WHAT TO WORK ON: Each line below containing the word "button" needs to be shown.

DATA PROVIDED:
::::::::::
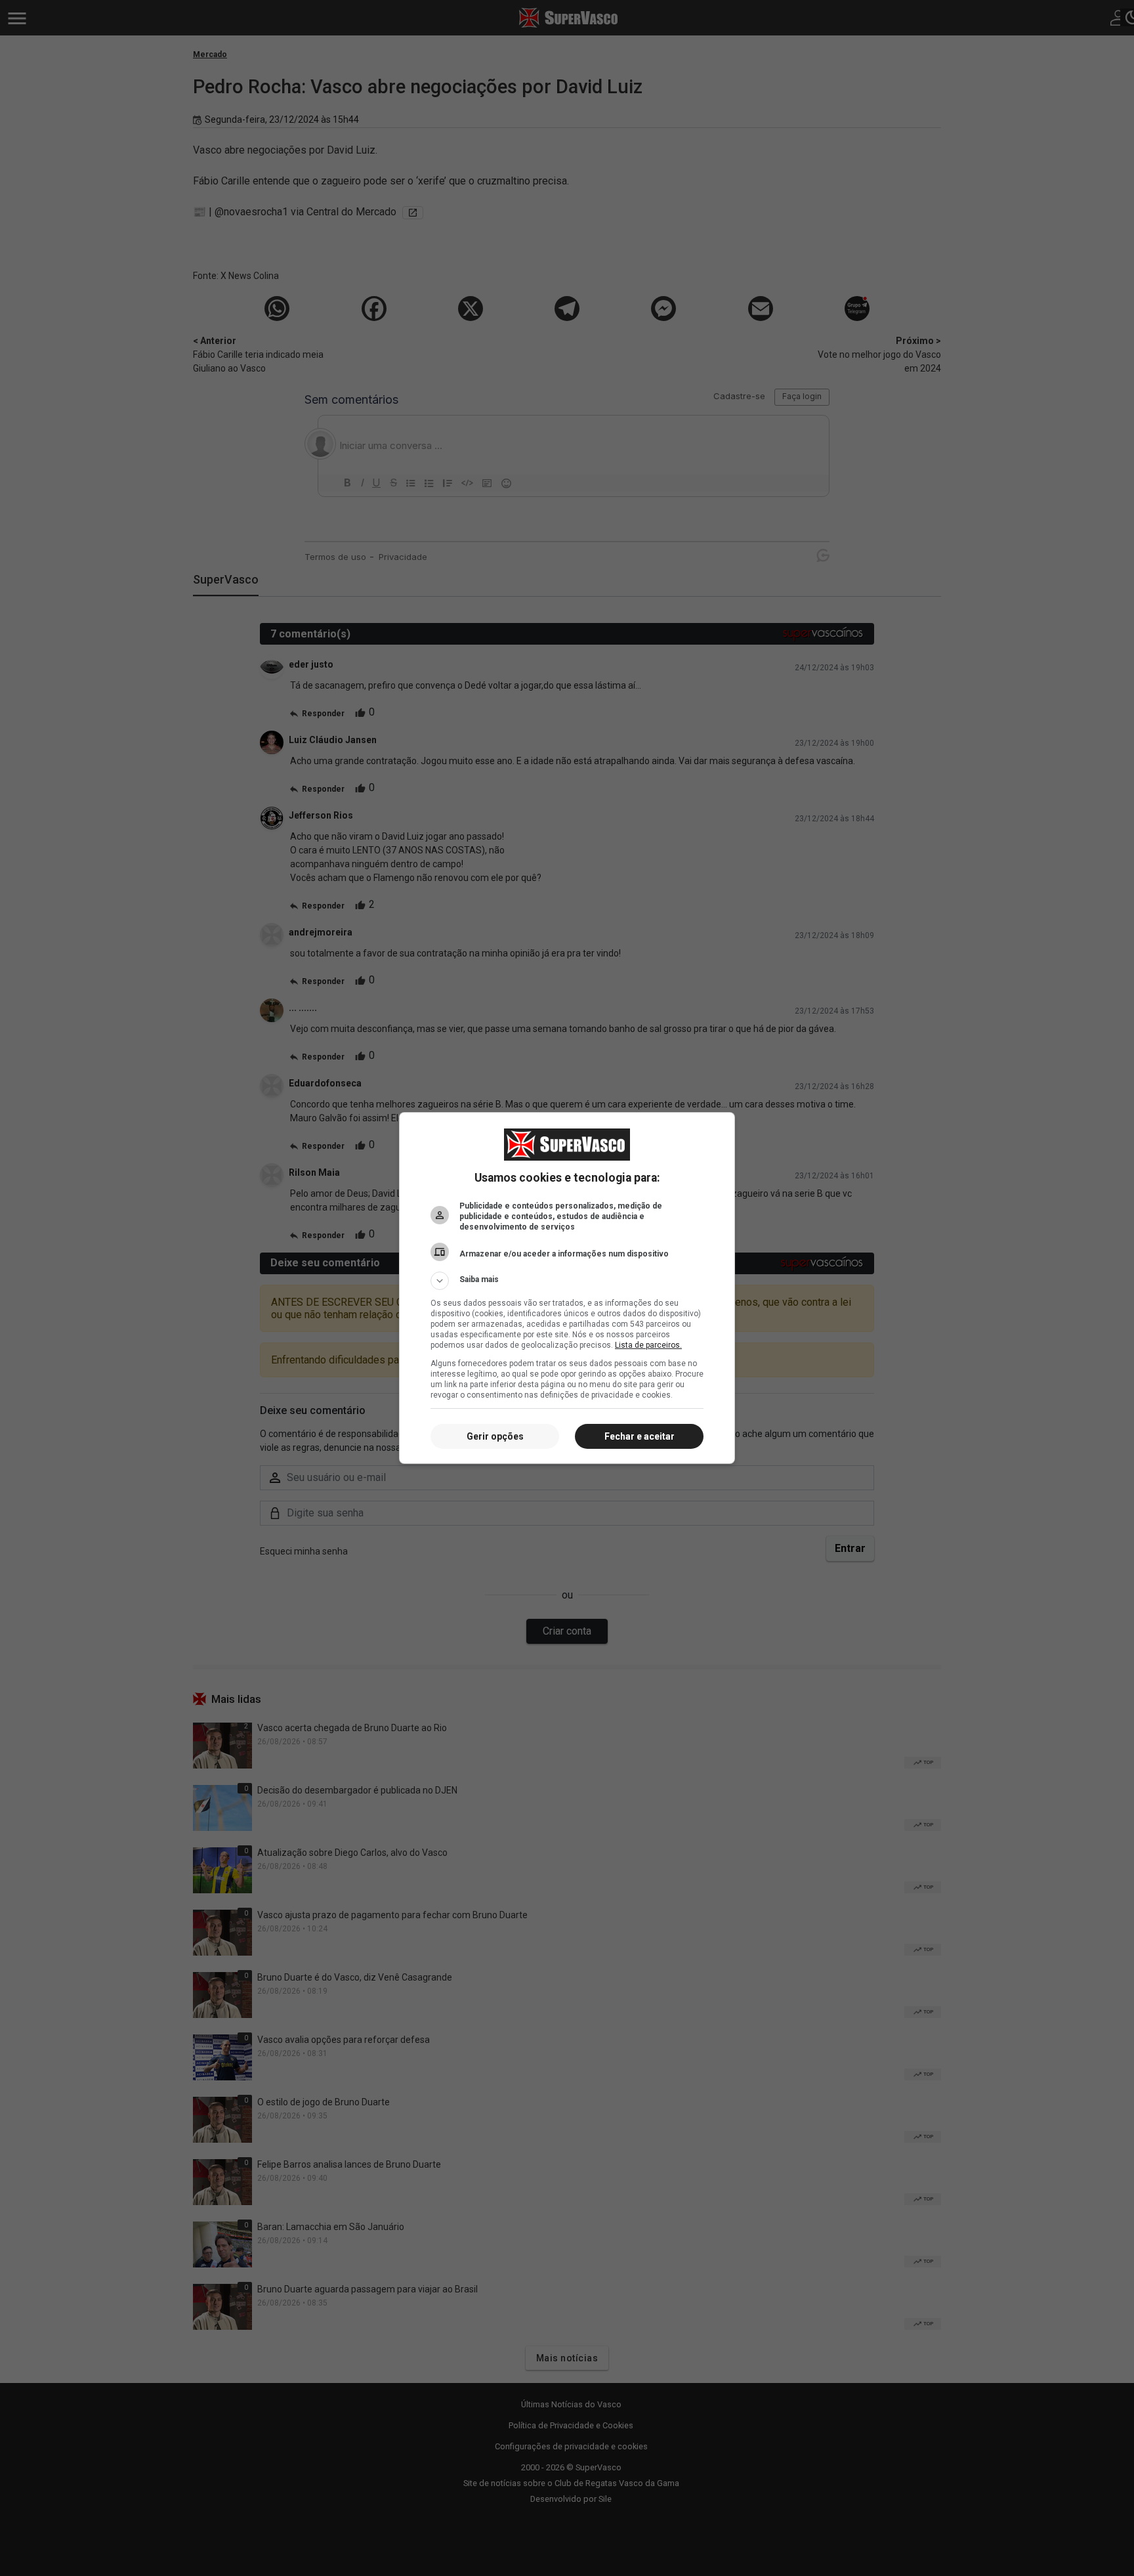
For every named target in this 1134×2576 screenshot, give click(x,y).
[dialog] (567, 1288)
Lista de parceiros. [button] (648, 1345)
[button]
::::::::::
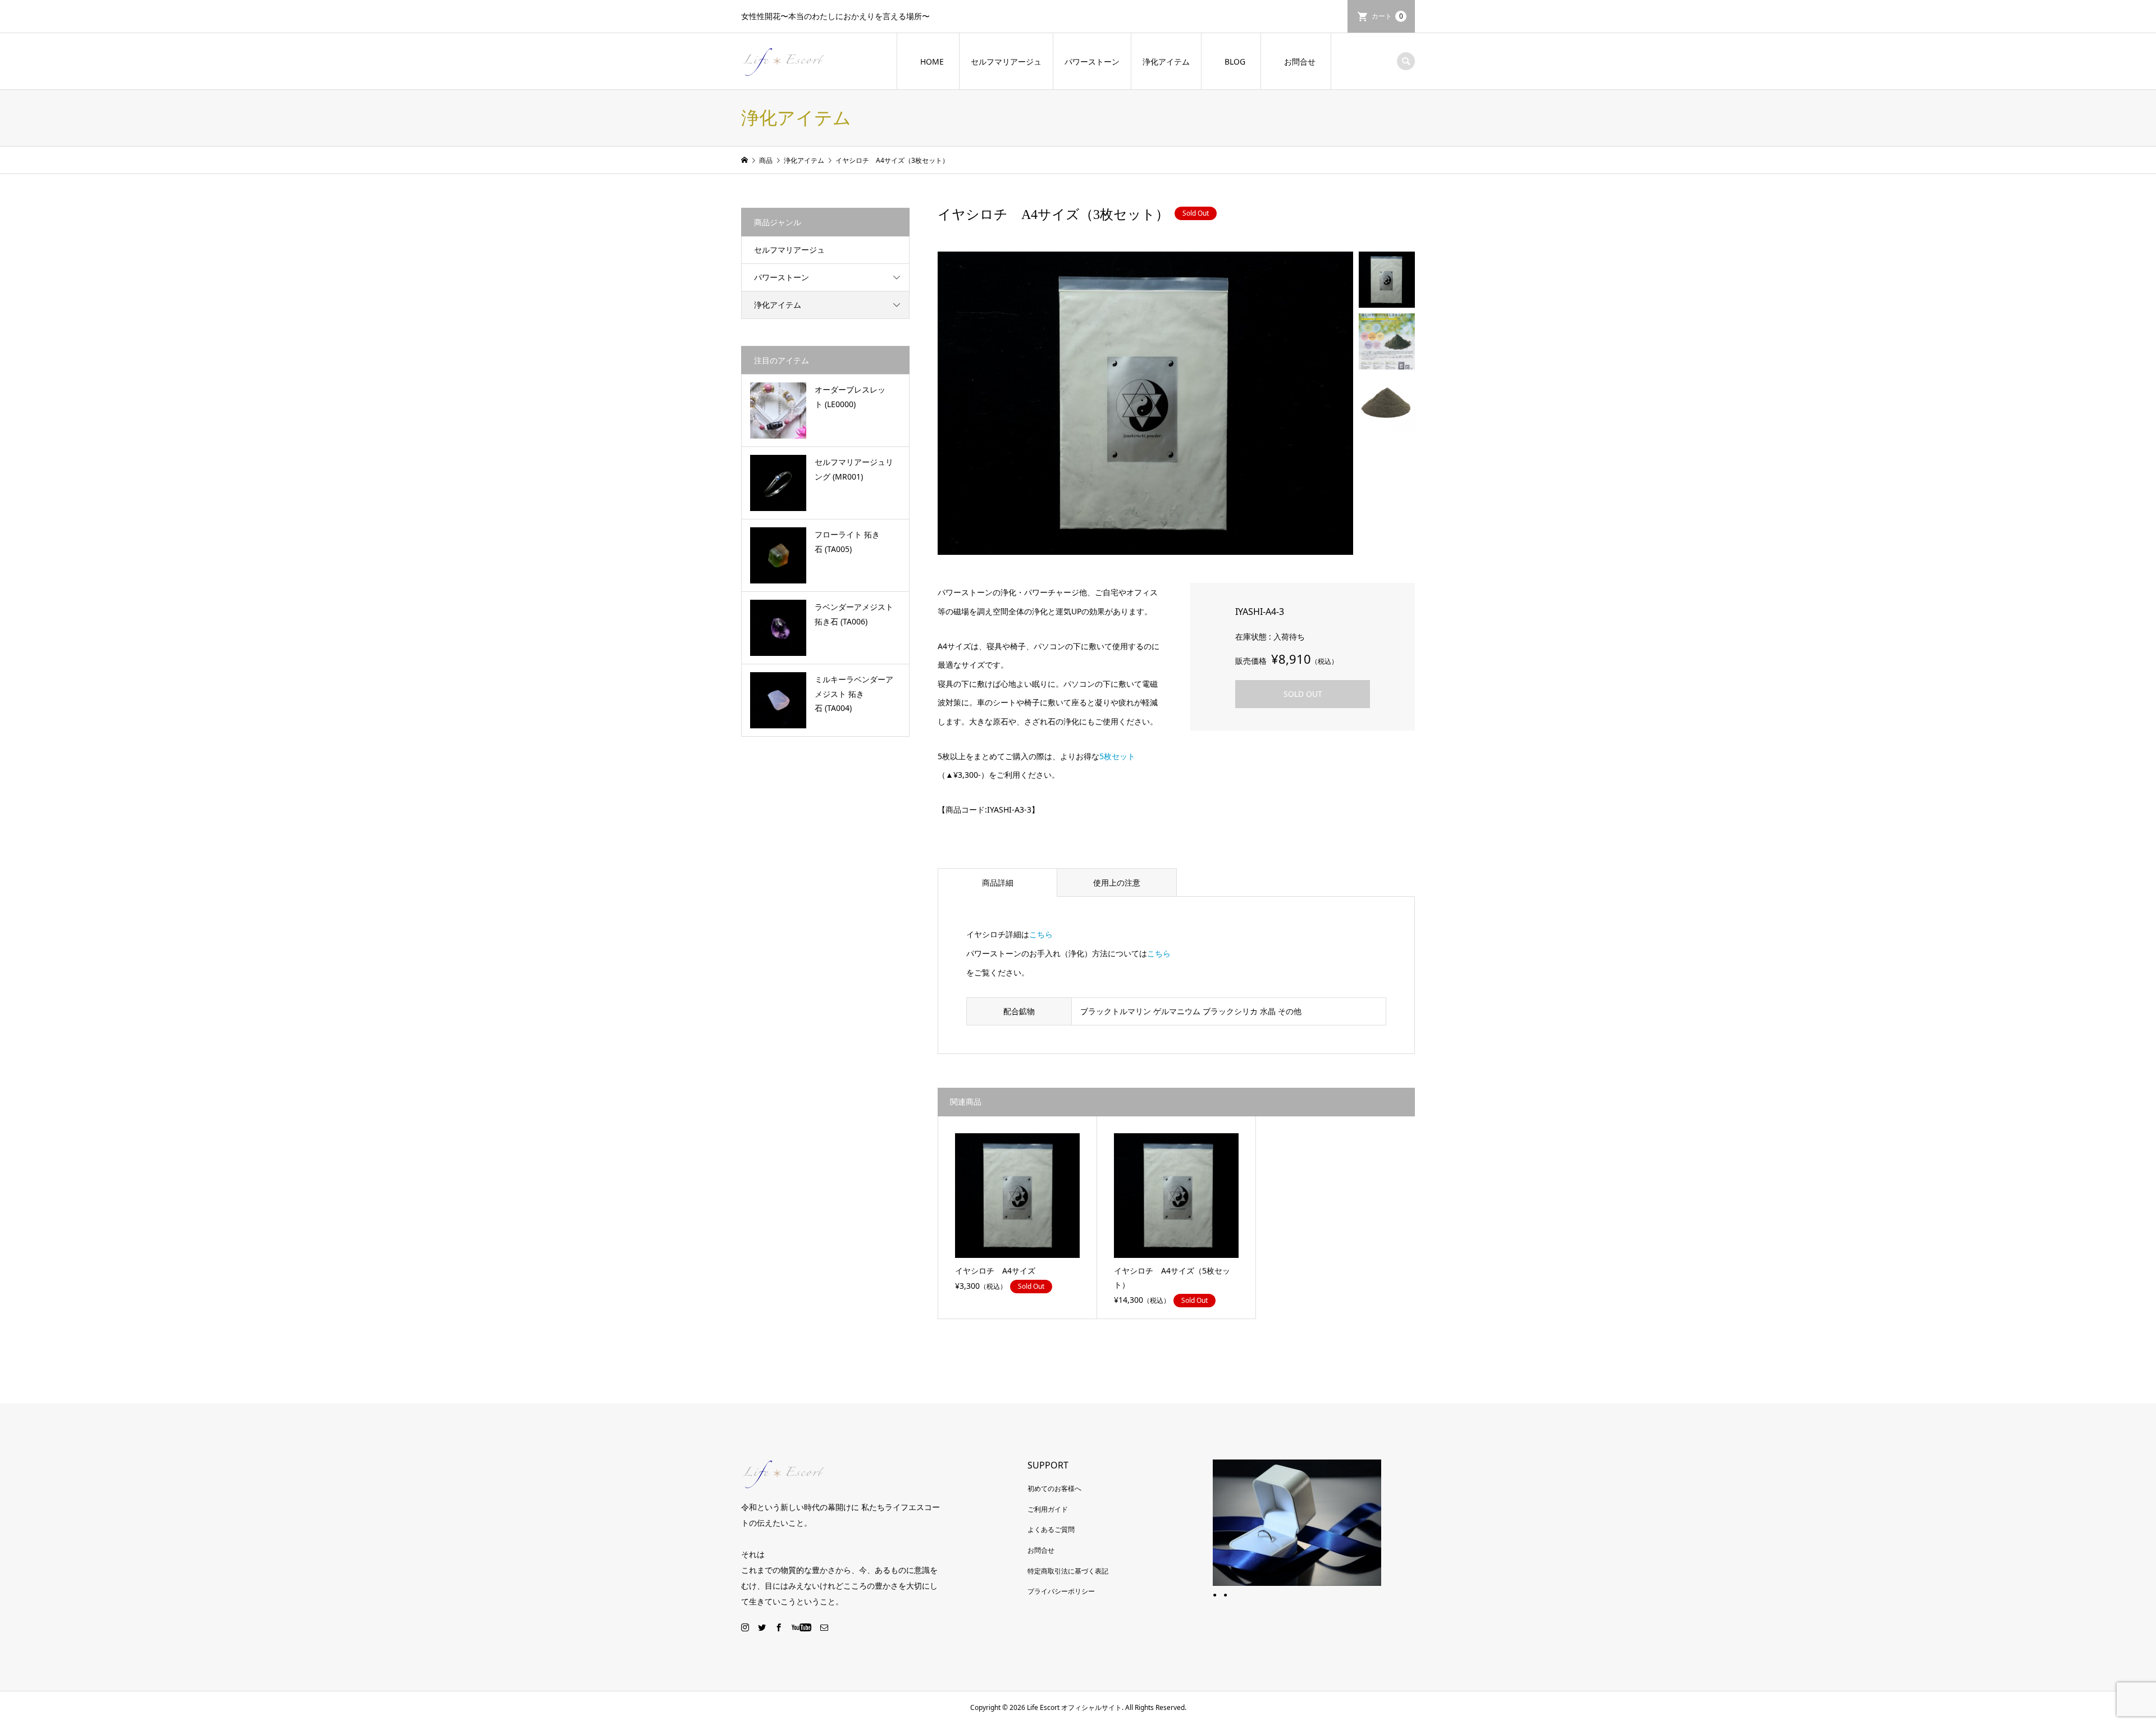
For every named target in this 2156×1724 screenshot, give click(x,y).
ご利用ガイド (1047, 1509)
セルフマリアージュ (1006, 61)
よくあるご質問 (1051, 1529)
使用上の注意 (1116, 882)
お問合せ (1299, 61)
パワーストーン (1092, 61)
::::::::::
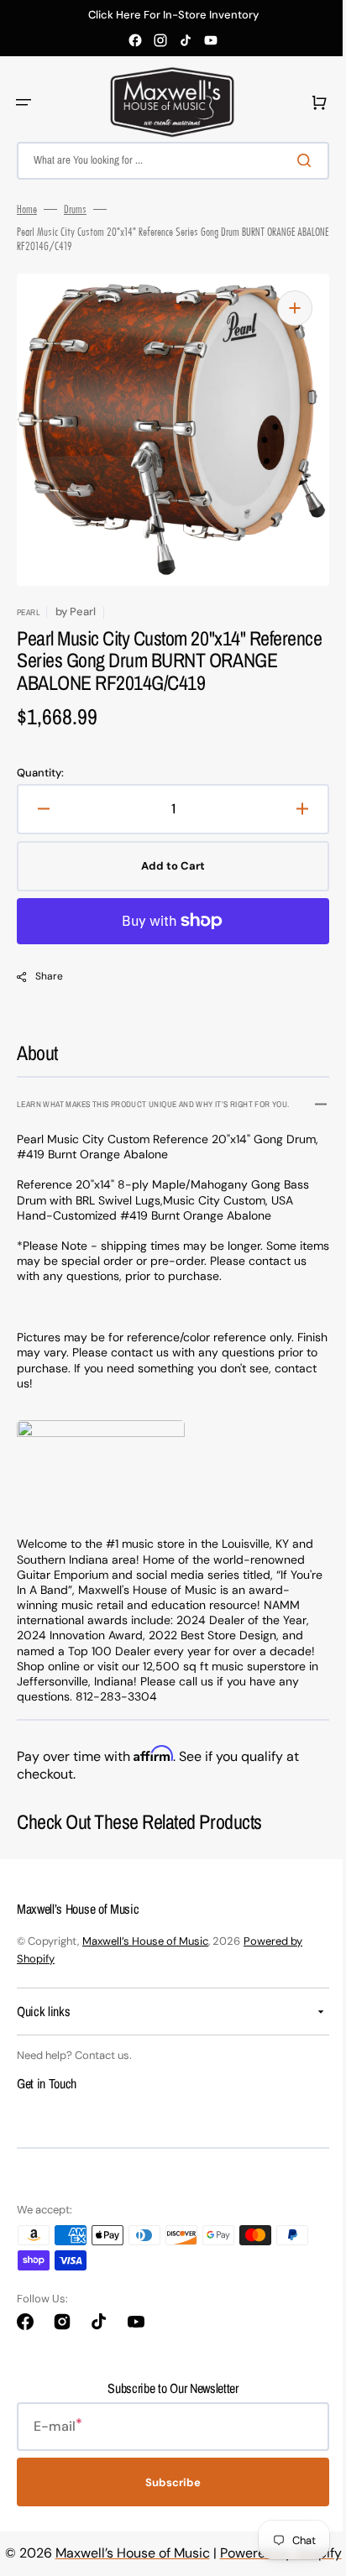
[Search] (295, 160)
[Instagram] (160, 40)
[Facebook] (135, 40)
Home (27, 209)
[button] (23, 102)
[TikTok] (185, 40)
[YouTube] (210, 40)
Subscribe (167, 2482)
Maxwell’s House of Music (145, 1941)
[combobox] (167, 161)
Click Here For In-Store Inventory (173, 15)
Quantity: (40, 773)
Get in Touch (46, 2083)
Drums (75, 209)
::::::::::
RESULT BELOW:
Lista de parceiros. [button] (648, 1345)
[button]
[button] (23, 102)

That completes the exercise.